Delineating significant genome-wide associations of variants with antipsychotic and antidepressant treatment response: implications for clinical pharmacogenomics

Background Genome-wide association studies (GWAS) have significantly contributed to the association of many clinical conditions and phenotypic characteristics with genomic variants. The majority of these genomic findings have been deposited to the GWAS catalog. So far, findings uncovering associations of single nucleotide polymorphisms (SNPs) with treatment efficacy in mood disorders are encouraging, but not adequate.
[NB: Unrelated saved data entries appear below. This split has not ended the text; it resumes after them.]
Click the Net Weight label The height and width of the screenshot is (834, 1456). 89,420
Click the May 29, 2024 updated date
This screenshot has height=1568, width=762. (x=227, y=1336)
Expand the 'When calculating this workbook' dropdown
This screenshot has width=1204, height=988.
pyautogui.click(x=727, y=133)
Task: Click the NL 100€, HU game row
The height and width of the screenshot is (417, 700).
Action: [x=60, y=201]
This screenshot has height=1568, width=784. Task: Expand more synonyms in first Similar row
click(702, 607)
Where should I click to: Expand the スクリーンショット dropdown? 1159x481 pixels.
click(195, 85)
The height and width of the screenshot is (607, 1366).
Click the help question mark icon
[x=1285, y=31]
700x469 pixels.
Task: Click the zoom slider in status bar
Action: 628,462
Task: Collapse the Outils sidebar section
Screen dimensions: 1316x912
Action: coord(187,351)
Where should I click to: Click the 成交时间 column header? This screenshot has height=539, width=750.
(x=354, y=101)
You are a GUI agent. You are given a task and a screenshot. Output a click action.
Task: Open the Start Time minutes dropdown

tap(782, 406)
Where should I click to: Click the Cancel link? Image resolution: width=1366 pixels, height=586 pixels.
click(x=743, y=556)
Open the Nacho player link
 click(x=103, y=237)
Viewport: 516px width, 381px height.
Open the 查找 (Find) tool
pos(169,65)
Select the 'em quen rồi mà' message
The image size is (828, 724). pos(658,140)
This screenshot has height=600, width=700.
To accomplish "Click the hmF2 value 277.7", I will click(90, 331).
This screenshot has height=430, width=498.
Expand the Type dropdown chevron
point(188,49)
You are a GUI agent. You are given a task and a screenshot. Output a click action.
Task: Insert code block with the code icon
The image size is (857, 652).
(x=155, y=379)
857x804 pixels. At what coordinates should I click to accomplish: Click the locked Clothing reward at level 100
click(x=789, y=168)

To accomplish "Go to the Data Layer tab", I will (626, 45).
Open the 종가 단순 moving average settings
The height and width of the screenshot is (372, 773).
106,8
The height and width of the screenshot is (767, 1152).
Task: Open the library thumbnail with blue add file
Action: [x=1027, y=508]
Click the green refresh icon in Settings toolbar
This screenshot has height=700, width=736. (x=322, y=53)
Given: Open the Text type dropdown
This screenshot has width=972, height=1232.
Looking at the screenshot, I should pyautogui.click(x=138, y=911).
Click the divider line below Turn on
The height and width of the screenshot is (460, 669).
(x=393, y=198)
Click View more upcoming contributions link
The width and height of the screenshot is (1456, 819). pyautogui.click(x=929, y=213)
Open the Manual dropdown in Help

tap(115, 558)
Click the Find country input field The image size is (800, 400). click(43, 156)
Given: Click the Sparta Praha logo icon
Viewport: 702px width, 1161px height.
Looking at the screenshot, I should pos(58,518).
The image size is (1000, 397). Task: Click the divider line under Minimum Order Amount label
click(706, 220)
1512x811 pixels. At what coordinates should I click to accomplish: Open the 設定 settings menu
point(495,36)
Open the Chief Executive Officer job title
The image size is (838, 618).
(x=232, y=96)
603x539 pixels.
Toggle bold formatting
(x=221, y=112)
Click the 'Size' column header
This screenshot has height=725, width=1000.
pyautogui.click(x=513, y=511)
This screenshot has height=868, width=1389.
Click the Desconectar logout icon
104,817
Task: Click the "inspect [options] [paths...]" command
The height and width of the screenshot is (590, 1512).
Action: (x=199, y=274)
Methods Statistical, genomic, and literature information was retrieved from EBI's GWAS catalog, while we also searched for potential clinical information/clinical guidelines in well-established pharmacogenomics databases regarding the assessed drug-SNP correlations of the present study. Results Here, we provide an overview of significant genome-wide associations of SNPs with the response to commonly prescribed antipsychotics and antidepressants. Up to date, this is the first study providing novel insight in previously reported pharmacogenomics associations for antipsychotic/antidepressant treatment. We also show that although there are published CPIC guidelines for antidepressant agents, as well as the FDA labels include genome-based drug prescription information for both antipsychotic and antidepressant treatments, there are no specific clinical guidelines for the assessed drug-SNP correlations of this study. Conclusions Our present findings suggest that more effort should be implemented towards identifying GWA-significant antipsychotic and antidepressant pharmacogenomics correlations. Moreover, additional functional studies are required in order to characterise the potential role of the assessed SNPs as biomarkers for the response of patients to antipsychotic/antidepressant treatment.